Mit fettem Getöse und bassigem Beat schneidet die Limousine durch die Landschaft. Hartes Anbremsen in der Spitzkehre, ein früher Tritt aufs Gas wirft das matt-braune Geschoss mit einem Heckschwenk um die Ecke, um dann eine so massive Drehmomentwalze in den Asphalt zu brennen, dass die Fahrbahndecke – zumindest gefühlt – an ihre Belastungsgrenze gebracht wird…
Was da bei Fans des heiligen „M“ für Entrüstungsstürme und auf der Autobahn für Momente der Ratlosigkeit sorgt, ist ein Erdöltanker. Etwas, das in den USA auch bestens als Coal-Roller funktionieren könnte. Downsizing mal anders. Keine 1-Liter-Luftpumpe mit träge ansprechendem Turbolader, sondern 3-Liter-Straight-Six-Power. Massiv unter Druck gesetzt. Dreifach. Weil man in München eben ungern etwas dem Zufall überlässt.

**Ein Datenblock**.
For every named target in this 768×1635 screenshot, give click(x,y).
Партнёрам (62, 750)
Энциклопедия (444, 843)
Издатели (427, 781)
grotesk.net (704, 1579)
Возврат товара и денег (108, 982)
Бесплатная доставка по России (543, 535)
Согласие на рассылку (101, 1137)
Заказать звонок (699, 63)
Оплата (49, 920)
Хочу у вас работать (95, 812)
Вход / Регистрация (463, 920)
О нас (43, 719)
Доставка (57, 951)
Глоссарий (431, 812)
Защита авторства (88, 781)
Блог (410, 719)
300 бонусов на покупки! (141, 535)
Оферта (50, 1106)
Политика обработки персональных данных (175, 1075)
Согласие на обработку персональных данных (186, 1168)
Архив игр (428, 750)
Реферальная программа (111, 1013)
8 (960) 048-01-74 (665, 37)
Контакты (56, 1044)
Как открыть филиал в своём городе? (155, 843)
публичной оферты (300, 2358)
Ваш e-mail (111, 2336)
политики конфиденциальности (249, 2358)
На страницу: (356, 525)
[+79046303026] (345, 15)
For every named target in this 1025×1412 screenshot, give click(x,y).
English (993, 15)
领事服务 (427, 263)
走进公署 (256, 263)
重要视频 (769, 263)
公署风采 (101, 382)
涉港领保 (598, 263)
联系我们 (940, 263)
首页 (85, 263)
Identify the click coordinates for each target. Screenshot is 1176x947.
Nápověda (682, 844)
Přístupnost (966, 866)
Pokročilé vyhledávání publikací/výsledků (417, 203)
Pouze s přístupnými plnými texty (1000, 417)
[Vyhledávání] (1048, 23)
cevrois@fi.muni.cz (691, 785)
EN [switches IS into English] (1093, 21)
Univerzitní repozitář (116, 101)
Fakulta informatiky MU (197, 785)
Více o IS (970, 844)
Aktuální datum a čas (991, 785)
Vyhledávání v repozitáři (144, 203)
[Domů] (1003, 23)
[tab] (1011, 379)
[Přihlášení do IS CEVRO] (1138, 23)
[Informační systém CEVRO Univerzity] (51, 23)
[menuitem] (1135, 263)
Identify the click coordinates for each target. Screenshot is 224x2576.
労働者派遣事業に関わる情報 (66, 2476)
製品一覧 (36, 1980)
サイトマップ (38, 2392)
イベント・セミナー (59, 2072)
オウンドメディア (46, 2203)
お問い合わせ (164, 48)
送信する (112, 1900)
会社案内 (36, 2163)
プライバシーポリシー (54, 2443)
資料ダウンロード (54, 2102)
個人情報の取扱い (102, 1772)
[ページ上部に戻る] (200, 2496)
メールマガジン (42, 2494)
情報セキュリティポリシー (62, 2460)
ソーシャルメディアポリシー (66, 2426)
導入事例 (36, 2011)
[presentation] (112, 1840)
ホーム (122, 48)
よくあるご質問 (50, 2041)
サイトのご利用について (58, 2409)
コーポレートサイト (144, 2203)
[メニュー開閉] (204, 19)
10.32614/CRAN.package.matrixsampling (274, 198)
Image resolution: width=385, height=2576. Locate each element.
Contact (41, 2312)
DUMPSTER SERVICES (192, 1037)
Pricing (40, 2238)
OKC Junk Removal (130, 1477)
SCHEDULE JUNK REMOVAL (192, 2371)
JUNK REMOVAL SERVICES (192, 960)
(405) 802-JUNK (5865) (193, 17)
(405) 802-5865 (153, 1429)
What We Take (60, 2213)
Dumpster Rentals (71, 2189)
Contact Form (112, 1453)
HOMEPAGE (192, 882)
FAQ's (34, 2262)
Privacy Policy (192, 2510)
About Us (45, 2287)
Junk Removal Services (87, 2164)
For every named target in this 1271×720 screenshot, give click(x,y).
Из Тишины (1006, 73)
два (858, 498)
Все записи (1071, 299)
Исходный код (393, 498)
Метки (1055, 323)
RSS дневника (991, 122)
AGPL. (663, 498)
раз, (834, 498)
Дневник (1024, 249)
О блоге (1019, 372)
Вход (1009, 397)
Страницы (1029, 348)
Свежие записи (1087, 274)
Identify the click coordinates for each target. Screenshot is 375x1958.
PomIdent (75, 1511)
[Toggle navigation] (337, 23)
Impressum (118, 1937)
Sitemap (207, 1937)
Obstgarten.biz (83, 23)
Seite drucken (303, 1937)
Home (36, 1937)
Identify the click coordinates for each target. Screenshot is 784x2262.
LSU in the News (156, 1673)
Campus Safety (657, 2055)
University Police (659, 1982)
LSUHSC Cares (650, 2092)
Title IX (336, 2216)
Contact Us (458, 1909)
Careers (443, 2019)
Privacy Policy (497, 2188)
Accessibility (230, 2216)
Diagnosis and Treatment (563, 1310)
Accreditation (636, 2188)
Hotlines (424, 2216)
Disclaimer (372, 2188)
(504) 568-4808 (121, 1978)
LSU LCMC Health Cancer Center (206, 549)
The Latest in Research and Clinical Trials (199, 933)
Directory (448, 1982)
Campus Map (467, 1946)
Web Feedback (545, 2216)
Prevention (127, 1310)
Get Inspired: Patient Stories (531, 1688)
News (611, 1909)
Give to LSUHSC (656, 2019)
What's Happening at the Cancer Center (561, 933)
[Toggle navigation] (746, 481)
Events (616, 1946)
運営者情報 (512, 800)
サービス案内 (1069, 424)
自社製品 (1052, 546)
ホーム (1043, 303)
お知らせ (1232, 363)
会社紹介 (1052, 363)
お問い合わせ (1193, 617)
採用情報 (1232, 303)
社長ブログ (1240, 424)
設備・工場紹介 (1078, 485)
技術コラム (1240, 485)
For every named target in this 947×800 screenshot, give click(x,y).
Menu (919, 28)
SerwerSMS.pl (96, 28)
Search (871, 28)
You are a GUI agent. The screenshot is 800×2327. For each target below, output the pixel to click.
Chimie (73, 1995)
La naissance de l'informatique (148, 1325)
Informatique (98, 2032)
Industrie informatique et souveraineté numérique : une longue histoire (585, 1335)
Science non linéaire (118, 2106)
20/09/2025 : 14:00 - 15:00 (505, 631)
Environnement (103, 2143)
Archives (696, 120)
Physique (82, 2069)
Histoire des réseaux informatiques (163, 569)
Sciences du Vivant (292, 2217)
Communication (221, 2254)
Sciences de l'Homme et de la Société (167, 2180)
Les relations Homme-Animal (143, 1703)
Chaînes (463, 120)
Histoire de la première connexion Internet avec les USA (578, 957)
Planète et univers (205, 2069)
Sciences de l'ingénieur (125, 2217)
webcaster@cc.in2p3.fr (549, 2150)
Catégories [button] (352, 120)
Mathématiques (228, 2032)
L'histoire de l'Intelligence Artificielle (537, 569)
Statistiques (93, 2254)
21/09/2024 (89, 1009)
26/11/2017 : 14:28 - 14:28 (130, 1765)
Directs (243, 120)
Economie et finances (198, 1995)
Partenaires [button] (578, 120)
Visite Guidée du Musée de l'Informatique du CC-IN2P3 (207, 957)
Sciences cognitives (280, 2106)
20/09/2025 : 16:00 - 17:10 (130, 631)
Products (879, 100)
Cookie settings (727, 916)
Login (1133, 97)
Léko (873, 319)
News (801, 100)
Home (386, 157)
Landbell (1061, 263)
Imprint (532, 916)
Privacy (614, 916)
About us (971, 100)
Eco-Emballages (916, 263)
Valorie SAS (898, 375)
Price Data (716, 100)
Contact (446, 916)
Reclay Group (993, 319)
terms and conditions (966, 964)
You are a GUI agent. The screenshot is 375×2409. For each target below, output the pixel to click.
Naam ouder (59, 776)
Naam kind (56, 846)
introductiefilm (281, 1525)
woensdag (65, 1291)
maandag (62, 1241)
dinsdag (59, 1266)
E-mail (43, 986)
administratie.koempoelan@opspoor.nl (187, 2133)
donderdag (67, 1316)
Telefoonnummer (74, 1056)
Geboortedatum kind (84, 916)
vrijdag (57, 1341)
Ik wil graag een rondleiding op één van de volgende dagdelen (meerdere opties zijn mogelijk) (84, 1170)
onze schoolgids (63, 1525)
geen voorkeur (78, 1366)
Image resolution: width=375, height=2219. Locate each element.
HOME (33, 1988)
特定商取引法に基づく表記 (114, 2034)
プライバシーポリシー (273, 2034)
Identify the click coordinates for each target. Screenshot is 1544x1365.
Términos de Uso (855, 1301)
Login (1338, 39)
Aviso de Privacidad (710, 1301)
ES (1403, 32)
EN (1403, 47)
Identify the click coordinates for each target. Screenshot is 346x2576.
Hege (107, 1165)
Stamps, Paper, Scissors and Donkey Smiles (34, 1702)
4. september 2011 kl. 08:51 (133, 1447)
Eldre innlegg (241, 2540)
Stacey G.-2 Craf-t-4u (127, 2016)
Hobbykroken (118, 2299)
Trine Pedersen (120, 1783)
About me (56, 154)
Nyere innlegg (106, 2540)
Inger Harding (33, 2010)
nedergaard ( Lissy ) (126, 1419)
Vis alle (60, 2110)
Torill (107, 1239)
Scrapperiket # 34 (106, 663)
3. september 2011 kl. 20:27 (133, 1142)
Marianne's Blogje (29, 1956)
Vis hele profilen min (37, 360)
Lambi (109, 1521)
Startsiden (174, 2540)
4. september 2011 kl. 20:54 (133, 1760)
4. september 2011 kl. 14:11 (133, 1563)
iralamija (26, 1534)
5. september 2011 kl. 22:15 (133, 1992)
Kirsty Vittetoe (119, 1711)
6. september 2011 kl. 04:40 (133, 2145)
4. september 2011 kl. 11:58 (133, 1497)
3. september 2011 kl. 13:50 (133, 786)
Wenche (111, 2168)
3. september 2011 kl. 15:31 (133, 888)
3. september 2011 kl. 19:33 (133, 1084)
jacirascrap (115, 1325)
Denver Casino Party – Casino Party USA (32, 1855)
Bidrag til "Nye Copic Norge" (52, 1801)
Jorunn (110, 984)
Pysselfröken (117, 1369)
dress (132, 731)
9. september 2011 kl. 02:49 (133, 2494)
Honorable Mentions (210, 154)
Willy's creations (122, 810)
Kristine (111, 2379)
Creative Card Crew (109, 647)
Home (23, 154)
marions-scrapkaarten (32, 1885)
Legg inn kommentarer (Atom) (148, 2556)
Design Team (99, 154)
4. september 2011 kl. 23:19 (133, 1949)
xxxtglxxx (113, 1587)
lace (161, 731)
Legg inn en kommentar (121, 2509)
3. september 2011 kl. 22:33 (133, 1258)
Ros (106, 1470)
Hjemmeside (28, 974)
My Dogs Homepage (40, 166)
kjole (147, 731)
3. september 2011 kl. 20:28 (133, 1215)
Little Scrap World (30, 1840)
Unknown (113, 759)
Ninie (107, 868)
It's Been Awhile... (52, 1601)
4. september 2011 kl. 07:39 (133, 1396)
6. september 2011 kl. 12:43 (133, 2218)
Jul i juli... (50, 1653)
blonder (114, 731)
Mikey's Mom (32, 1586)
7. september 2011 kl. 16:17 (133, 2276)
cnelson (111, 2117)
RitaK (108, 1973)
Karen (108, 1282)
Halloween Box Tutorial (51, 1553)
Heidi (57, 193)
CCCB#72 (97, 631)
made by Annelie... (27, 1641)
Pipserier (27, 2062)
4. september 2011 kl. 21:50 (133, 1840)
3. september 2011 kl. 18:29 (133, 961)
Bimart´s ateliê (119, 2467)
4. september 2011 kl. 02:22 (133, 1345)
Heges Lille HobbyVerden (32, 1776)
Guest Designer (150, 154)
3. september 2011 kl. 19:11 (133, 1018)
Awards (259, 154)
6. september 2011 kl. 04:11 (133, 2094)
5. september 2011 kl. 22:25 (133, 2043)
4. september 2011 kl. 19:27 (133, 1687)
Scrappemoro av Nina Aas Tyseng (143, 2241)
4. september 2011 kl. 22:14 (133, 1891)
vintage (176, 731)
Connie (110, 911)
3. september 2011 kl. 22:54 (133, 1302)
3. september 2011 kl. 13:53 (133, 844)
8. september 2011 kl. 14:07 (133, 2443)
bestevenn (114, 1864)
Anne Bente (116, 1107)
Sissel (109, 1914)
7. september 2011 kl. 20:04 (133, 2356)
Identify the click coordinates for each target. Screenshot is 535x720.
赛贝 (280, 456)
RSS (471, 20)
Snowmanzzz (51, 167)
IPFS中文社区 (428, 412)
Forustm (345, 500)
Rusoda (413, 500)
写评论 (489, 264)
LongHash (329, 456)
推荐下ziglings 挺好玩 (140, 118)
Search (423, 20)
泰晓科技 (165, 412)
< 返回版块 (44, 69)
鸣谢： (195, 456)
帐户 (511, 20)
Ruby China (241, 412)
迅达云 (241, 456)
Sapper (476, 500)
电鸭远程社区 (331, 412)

**Aufgaben**.
#1 Erklären Sie anhand des Auszugs über die Limousine in ein bis drei Sätzen, weshalb der Sechszylinder „dreifach“ unter Druck gesetzt wird.
#2 Führen Sie den Auszug über die Limousine nach seinem letzten Satz fort.

**Lösungen je Aufgabe**.
#1 Der 3-Liter-Reihensechszylinder wird dreifach aufgeladen, weil man in München ungern etwas dem Zufall überlässt.

#2
Die heilige Dreifaltigkeit steckt unter der Haube
Dieser BMW M550d xDrive, der die heilige M-Insignie tragen darf, aber – die dreistellige Nummer verrät’s – eben „nur“ ein „M Performance“ Fahrzeug ist, verstößt gegen so viele Glaubensgrundsätze der bajuwarischen Religion. Allrad und dann auch noch ein Diesel. Anhänger des BMW-Glaubens haben es in diesen Tagen schwer, dabei müssten sie sich eigentlich freuen. Denn die Zukunft wird noch herausfordernder, noch langweiliger, frontlastiger, vierzylindriger.
In Anbetracht dieser Umstände ist Freude über diesen großen Diesel durchaus angebracht – zumal, wenn es ein solch feines Exemplar ist: Reihensechszylinder und alleine damit schon das feinste, das dieselakustisch so auf dem Markt zu finden ist. Und die Jünger dürfen frohlocken, die heilige Dreifaltigkeit ist mit an Bord. Drei Turbolader, um in keiner Drehzahlregion den Glauben zu verlieren.
Und tatsächlich, auch als ketzerischer Ungläubiger: Druck ist da, jederzeit. Beim Kickdown setzt sich der M550d massiv in Bewegung. Drescht mit dem Drehmomenthammer auf die Insassen ein, dass im ersten Moment so gar kein Raum dafür bleibt, sich die Frage zu stellen, wie diese Leistung trotz Winterreifen so gut in Vortrieb umgesetzt wird.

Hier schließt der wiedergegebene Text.